As the third anniversary of his death passes, we look back on the life and career of the greatest footballer to ever play for Preston North End.
On 5 April 1922, Alfred Finney and Margaret Mitchell became proud parents to Thomas Finney, little did they know he we going to go on and become one of England’s greatest ever players.
As a little five-stone, 4’ 9” 14-year old schoolboy growing up on the playing fields of Holme Slack, it was his Dad Alfred who first managed to grab Tom a trial at Preston.
Tom himself had already sent a club a written letter asking for a trial, but due to his small physical stature, it was swiftly cast aside, but not to be deterred, Alf managed to persuade coach Will Scott to have a look at him in the local pub over a pint.
From the moment that trial began, a new star was born…but things weren’t that simple.
When Finney was 17, chaos ruled around Europe as World War II erupted, during the 1941/42 season, the youngster headed to war for three years, whilst also representing the services at football.
As a side note to this football, Tom was also a plumber, something that lead him to being dubbed ‘The Preston Plumber’ throughout his career.
This came to the forefront when Sir Tom returned from hit time out at work and combined plumbing work with football training until Football League games resumed after a long seven year break.
So, in August 1946, six years after signing his first professional contract at the club, Finney made his Preston debut aged 24, it ended in a 3-2 win over Leeds United, did he get on the scoresheet? Of course he did.
He wasn’t your modern kind of footballer, a more reserved, modest and down to earth man as man were back in his day, but the local and national press continued to describe his team as a ‘one man show’ at times.

• [Provided records]
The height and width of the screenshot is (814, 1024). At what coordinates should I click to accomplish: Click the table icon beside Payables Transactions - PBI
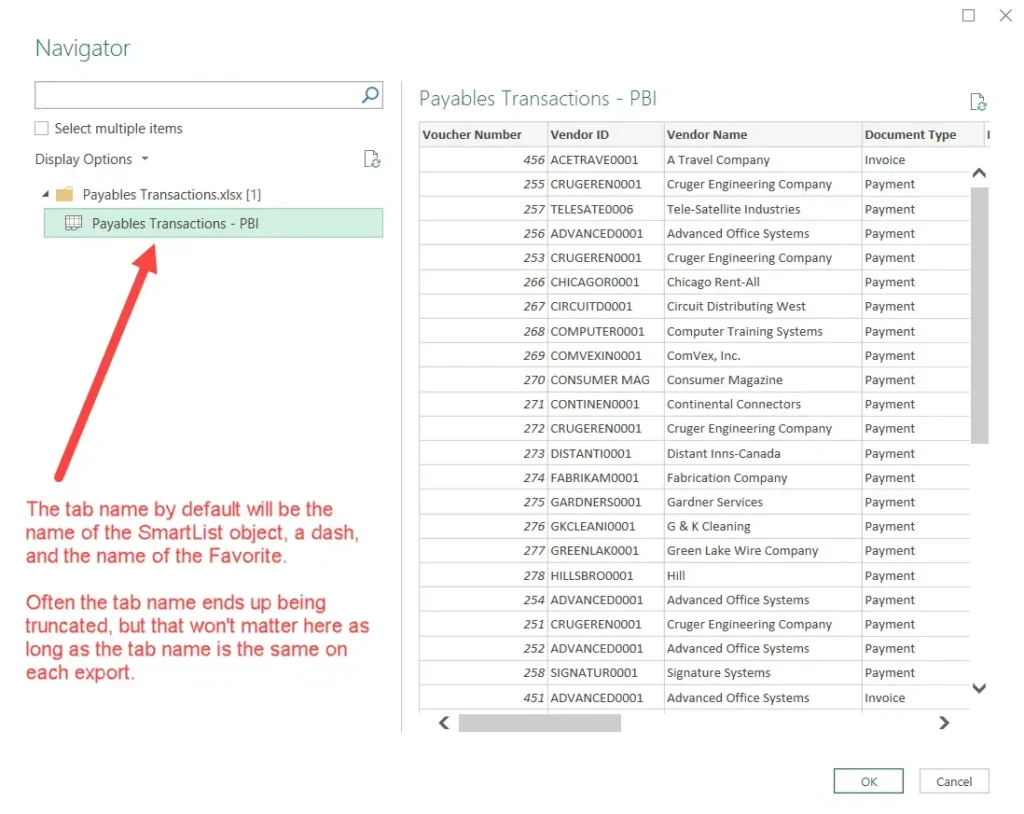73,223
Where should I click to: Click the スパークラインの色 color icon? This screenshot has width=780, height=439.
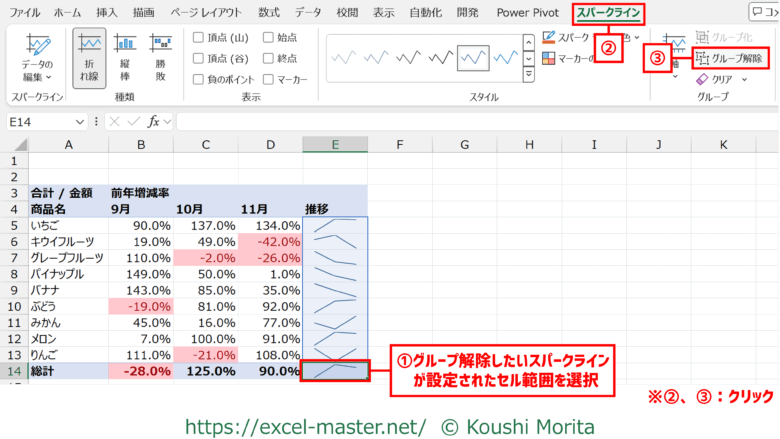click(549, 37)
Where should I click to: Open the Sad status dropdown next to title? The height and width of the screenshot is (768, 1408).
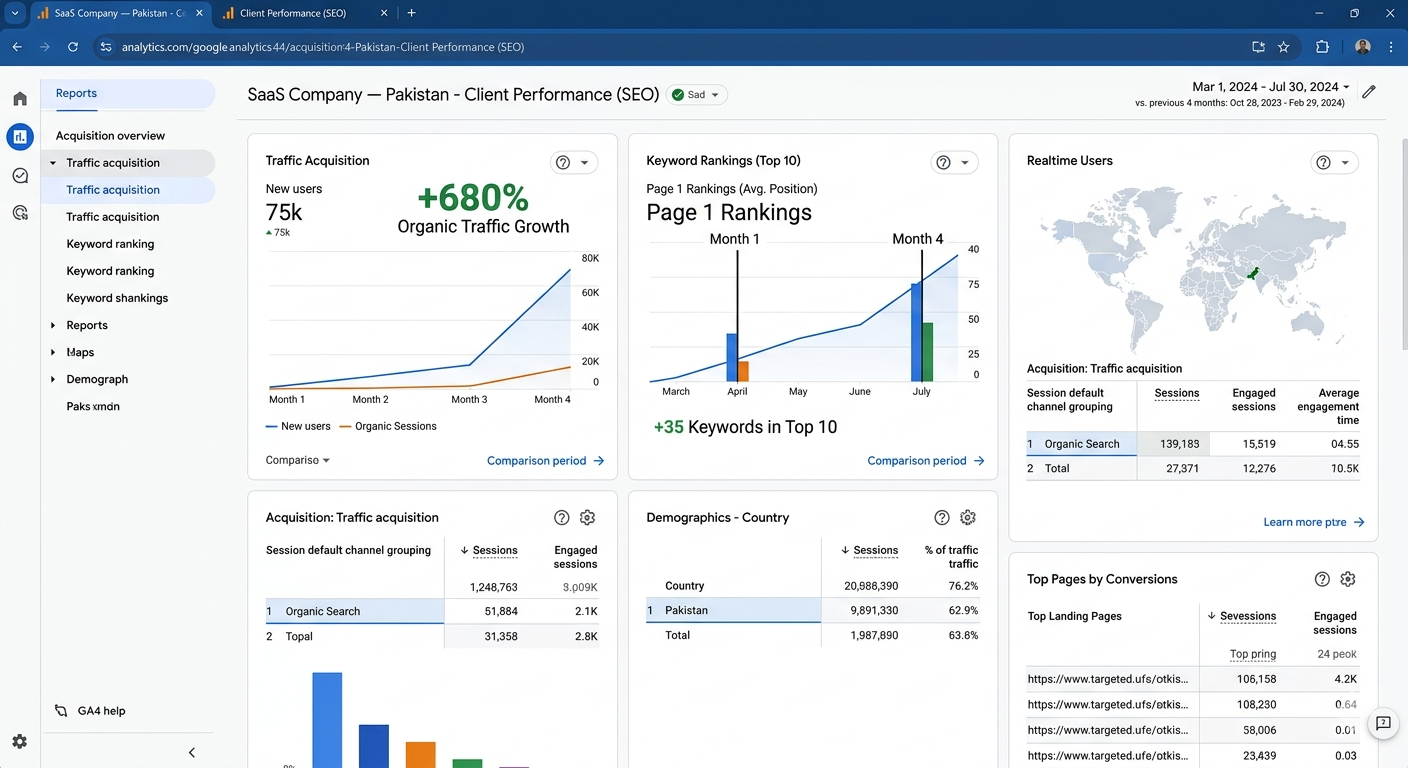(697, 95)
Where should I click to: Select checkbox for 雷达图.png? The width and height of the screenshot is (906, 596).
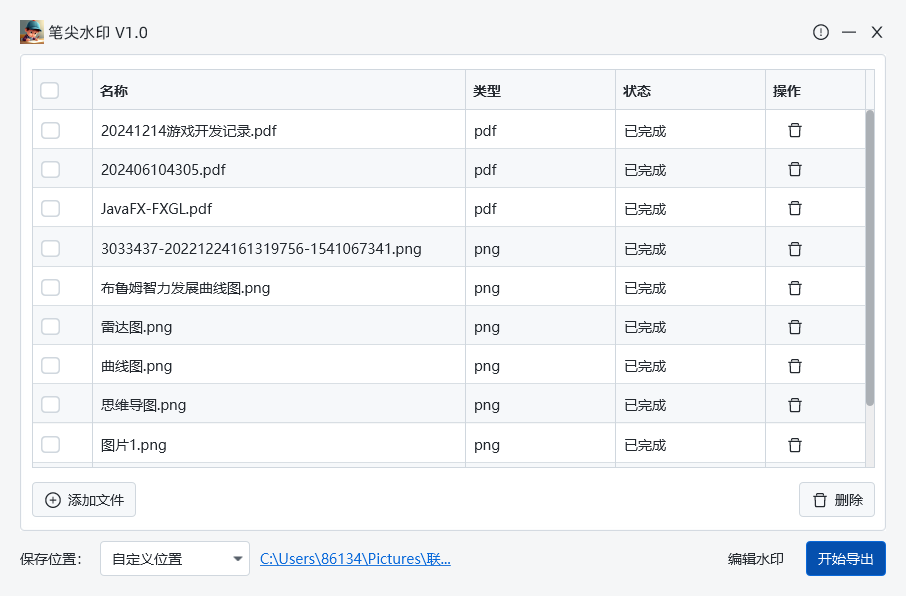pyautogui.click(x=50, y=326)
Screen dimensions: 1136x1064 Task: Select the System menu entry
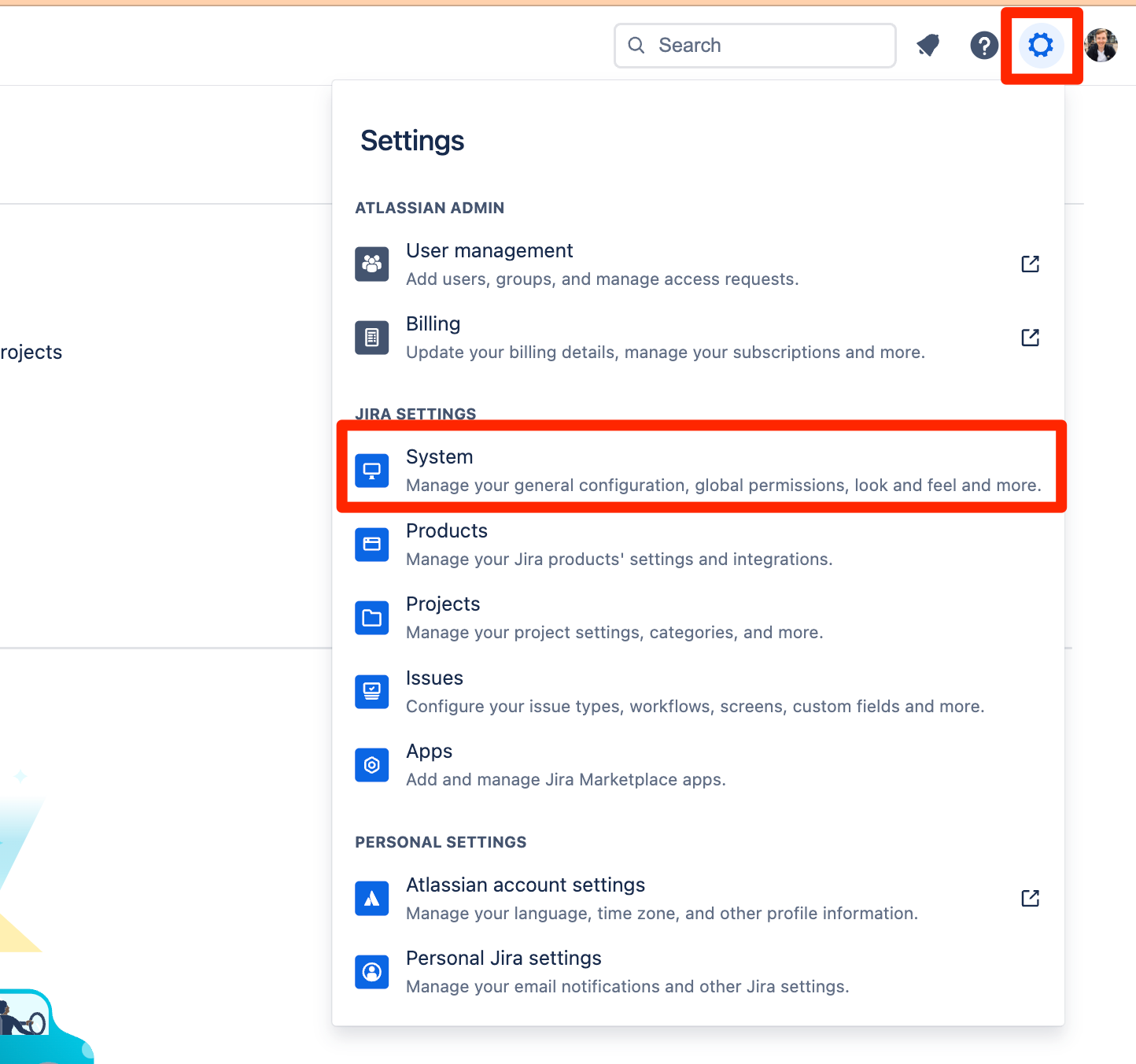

...

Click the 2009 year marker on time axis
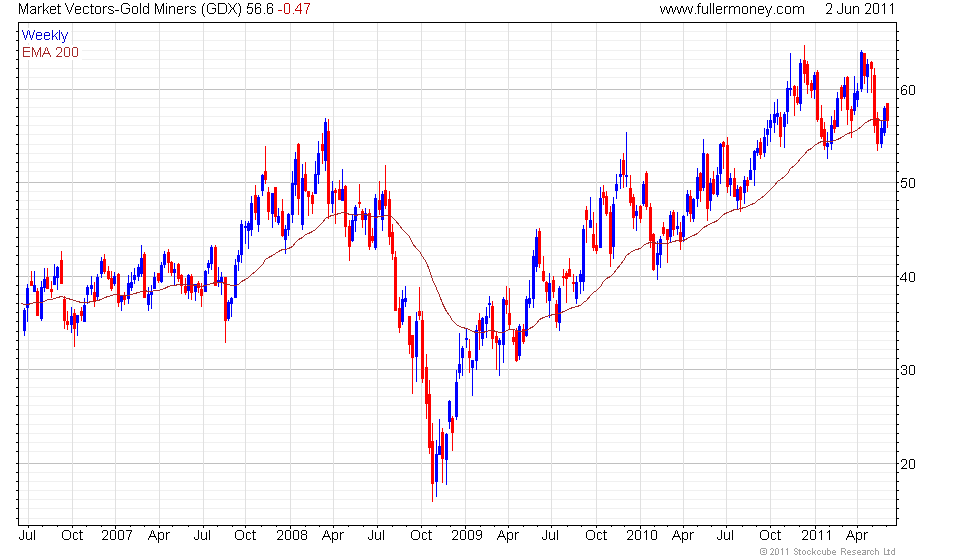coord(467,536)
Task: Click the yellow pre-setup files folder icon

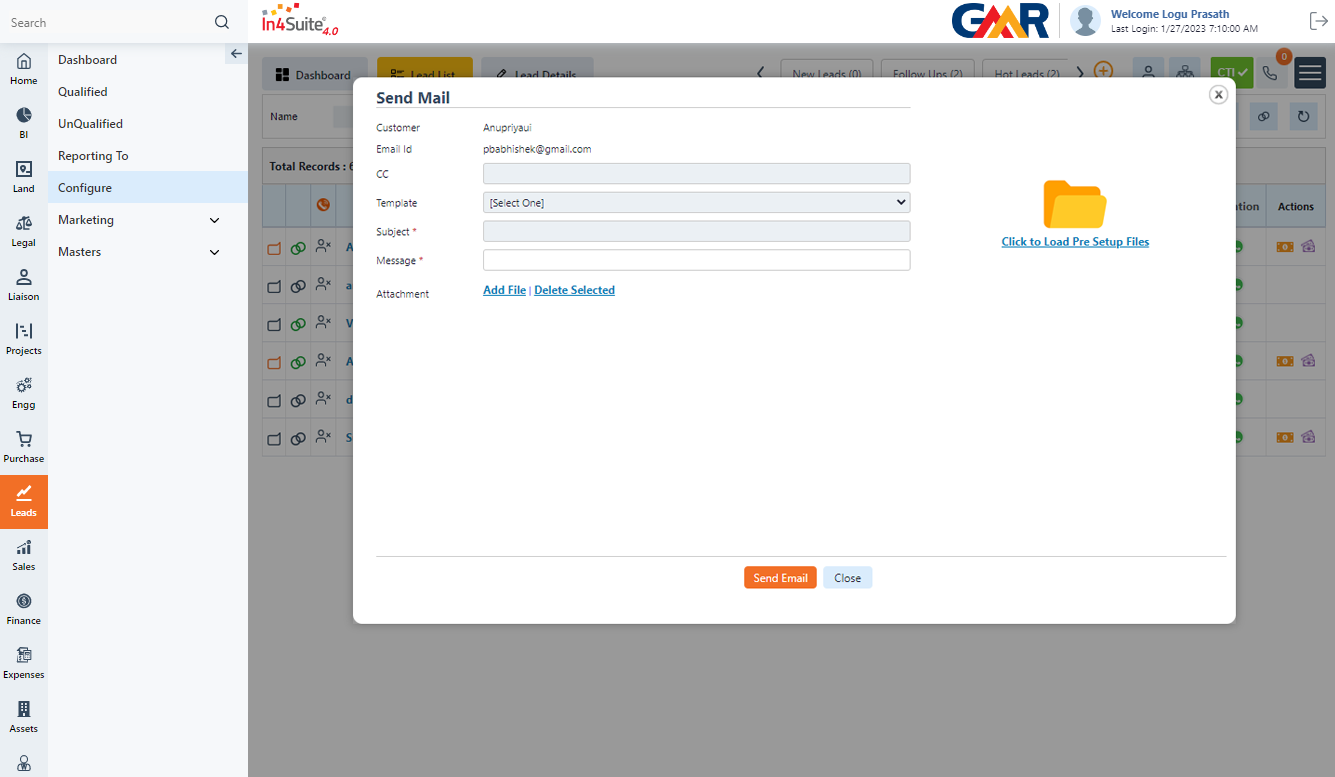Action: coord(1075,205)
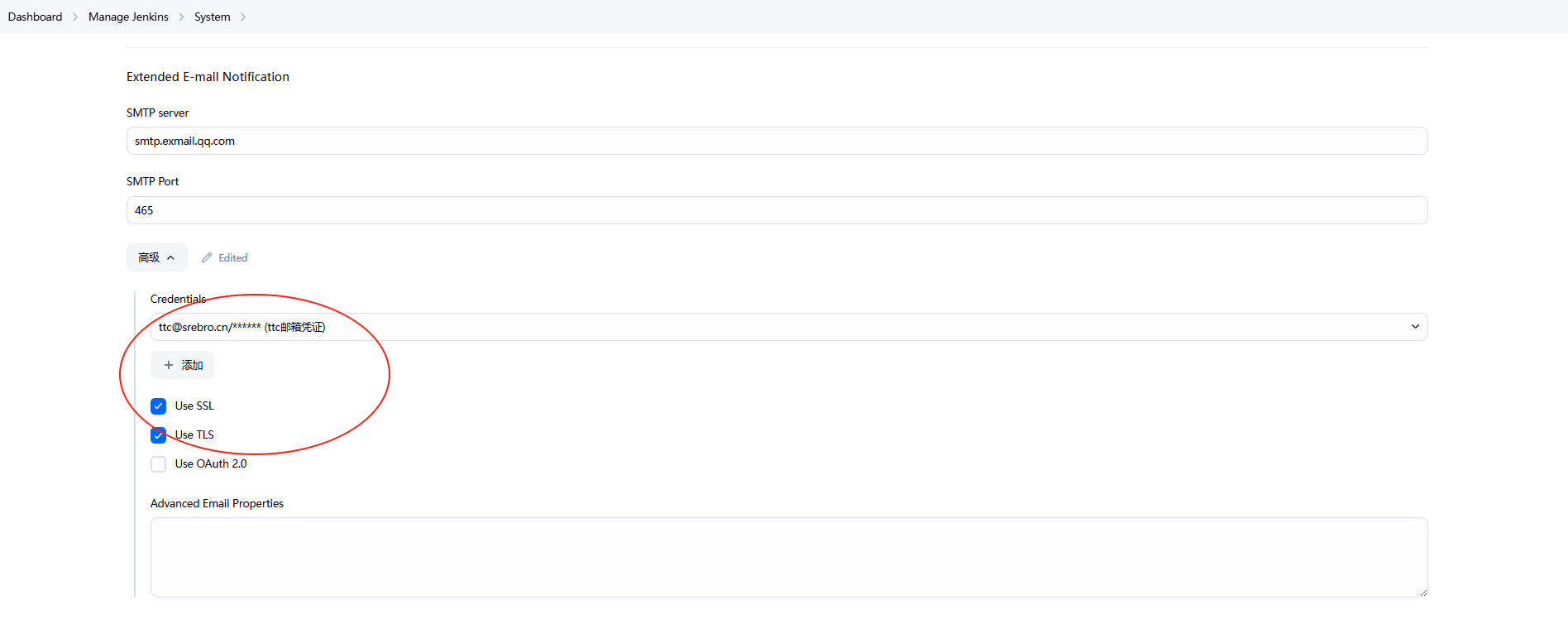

...

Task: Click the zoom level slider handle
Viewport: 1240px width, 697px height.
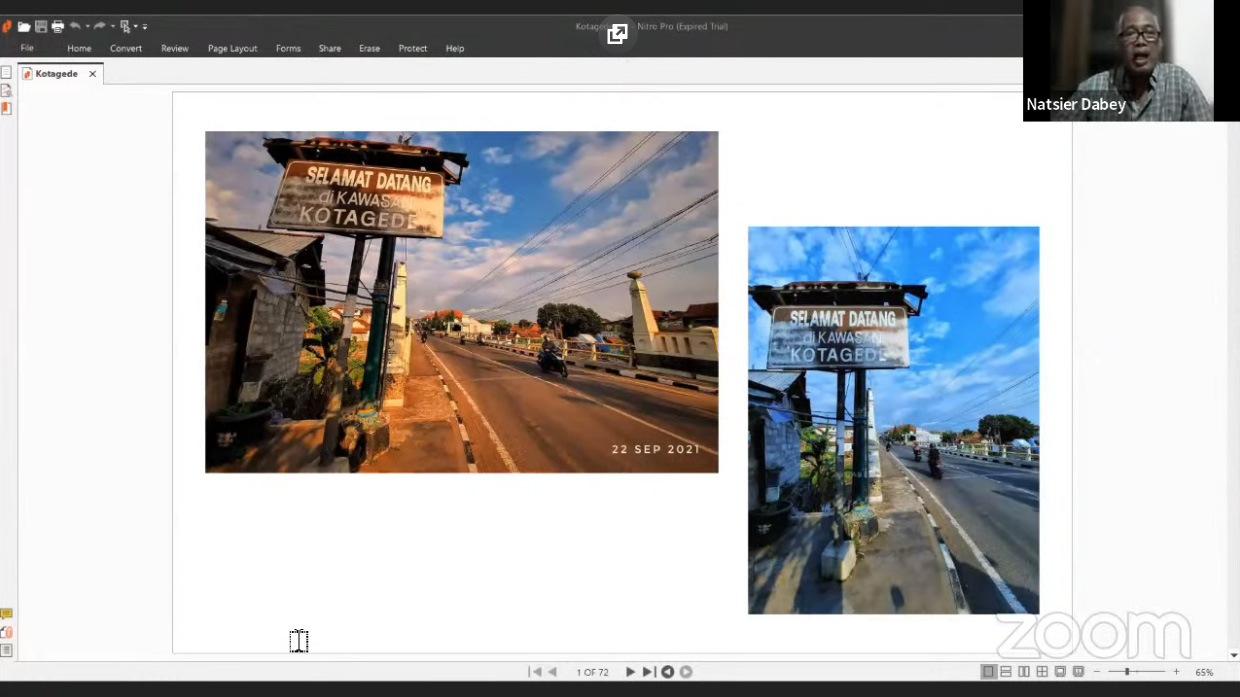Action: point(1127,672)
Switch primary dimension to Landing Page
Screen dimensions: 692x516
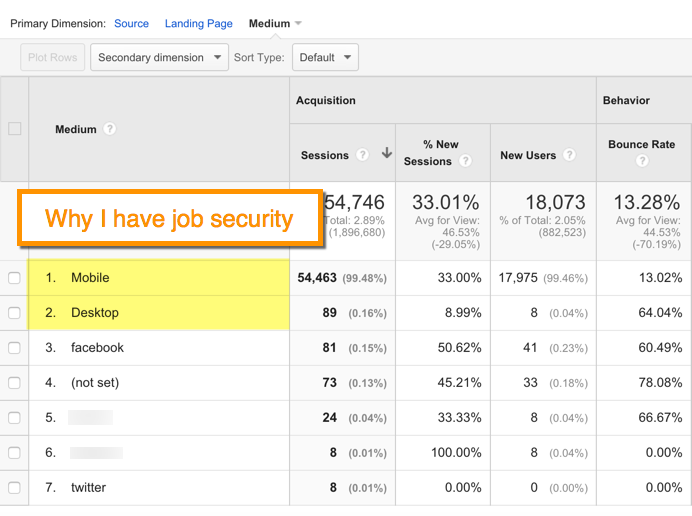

• [How to complete this task]
Reproduce the entire text about Tom Finney's life and career from above, word for word.

• [Written solution]
As the third anniversary of his death passes, we look back on the life and career of the greatest footballer to ever play for Preston North End.
On 5 April 1922, Alfred Finney and Margaret Mitchell became proud parents to Thomas Finney, little did they know he we going to go on and become one of England’s greatest ever players.
As a little five-stone, 4’ 9” 14-year old schoolboy growing up on the playing fields of Holme Slack, it was his Dad Alfred who first managed to grab Tom a trial at Preston.
Tom himself had already sent a club a written letter asking for a trial, but due to his small physical stature, it was swiftly cast aside, but not to be deterred, Alf managed to persuade coach Will Scott to have a look at him in the local pub over a pint.
From the moment that trial began, a new star was born…but things weren’t that simple.
When Finney was 17, chaos ruled around Europe as World War II erupted, during the 1941/42 season, the youngster headed to war for three years, whilst also representing the services at football.
As a side note to this football, Tom was also a plumber, something that lead him to being dubbed ‘The Preston Plumber’ throughout his career.
This came to the forefront when Sir Tom returned from hit time out at work and combined plumbing work with football training until Football League games resumed after a long seven year break.
So, in August 1946, six years after signing his first professional contract at the club, Finney made his Preston debut aged 24, it ended in a 3-2 win over Leeds United, did he get on the scoresheet? Of course he did.
He wasn’t your modern kind of footballer, a more reserved, modest and down to earth man as man were back in his day, but the local and national press continued to describe his team as a ‘one man show’ at times.